Rob Goodbody of the Rathmichael Historical Society did the honours on the night, officially opening the exhibition and giving his listeners an interesting insight into Quaker Relief in the County. With the name Goodbody it comes as no surprise that he himself is a member of the Society of Friends and is therefore well placed to deal with the Society's contribution during the famine years. Indeed he has published two booklets on the topic entitled "A Suitable Channel" and "On The Borders of the Pale". I had not met Rob Goodbody until that evening but I was familiar with his published works and knew of his involvement with the Rathmichael Historical Society. Married to a granddaughter of Rex Hannon, formerly of Ardreigh, Athy, you can well imagine my interest in his talk given that a Hannon once sat in the very room in which I am presently penning this piece.
The exhibition itself was a delightful if somewhat eclectic insight into the social life of the Quaker community in Ballytore in South Kildare with particular emphasis on their involvement in local famine relief work. The printed volumes prepared by FAS trainees under the direction of Mary Carroll and Karl Kiely contain all the County Kildare correspondence extracted from the Society of Friends Relief of Distress papers which are stored in the National Archives, Dublin. They have reproduced the originals of these letters and prepared transcripts for ease of use. The letters cover the entire County but of particular interest to us are the letters and returns relating to Athy and South Kildare.
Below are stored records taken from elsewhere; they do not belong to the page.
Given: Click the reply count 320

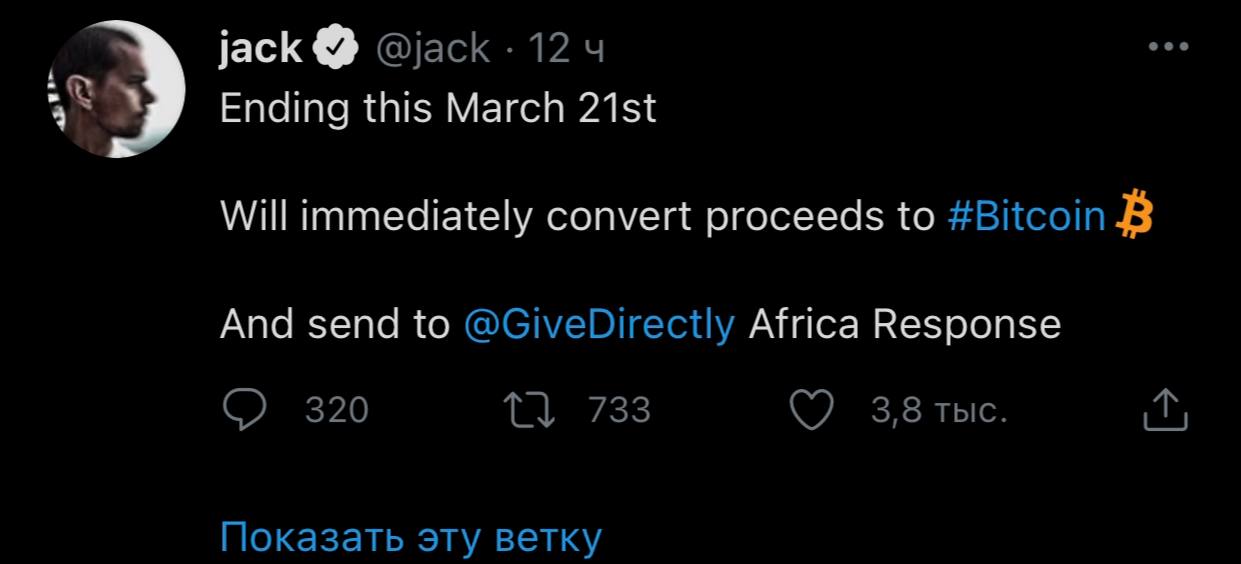Looking at the screenshot, I should point(336,409).
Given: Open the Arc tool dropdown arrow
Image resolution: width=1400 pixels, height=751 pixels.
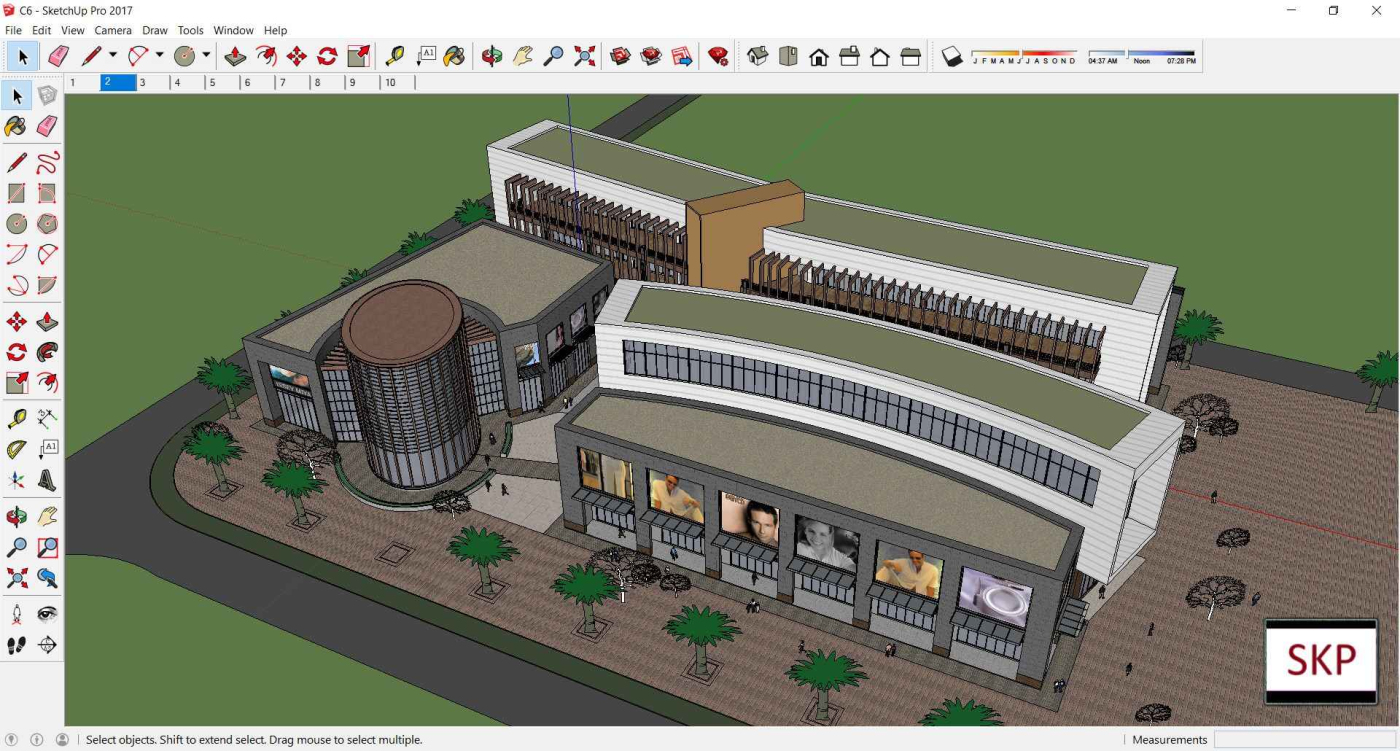Looking at the screenshot, I should pyautogui.click(x=159, y=56).
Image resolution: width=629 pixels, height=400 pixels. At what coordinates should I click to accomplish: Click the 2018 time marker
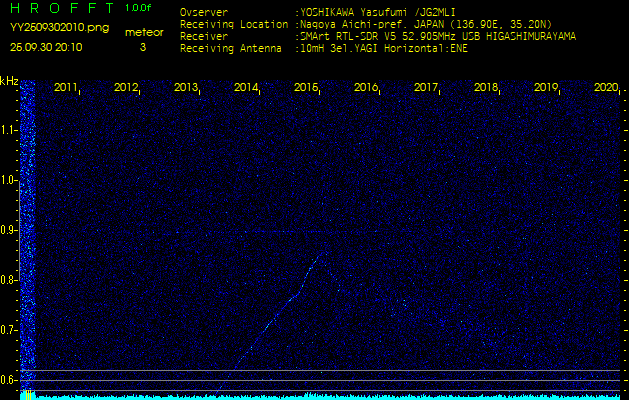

For instance on the 16th January 1847 the local Relief Committee for Athy forwarded an application for assistance addressed to the Central Relief Committee of the Society of Friends. Its signatories included Thomas Jameson, Clerk of the Workhouse, Rev. Thomas Greene, C.C., Hon. Sec. of the Relief Committee and Mark Cross described as Chairman of the Sub-Committee of whom I wrote recently as the builder of houses in Janeville and Connolly Lane in 1872. Other signatories were Sam Eves, Robert Molloy and Patrick Commins.
The application indicated that 2,000 persons in 450 families in the Athy area were in need of public relief. Only one third of the able bodied labourers in the area were employed at an average wage of one shilling per day. The other two thirds, or 5,000, men were employed on Public Works. Despite this all the men employed were barely able in most cases to provide one meal a day for their families. The lack of food gave rise to numerous cases of dysentery in the area as did the use of turnips for human consumption.
As at January 1847 the sum of £320 had been raised by way of private subscriptions towards relief of distress in the area. However no Government grants had been received nor had any relief agency offered help to the Athy people. Of the sum collected locally a total of £12 had been donated by absentee land owners from South Kildare. The monies collected had been used to purchase Indian cornmeal, rice and straw for bedding.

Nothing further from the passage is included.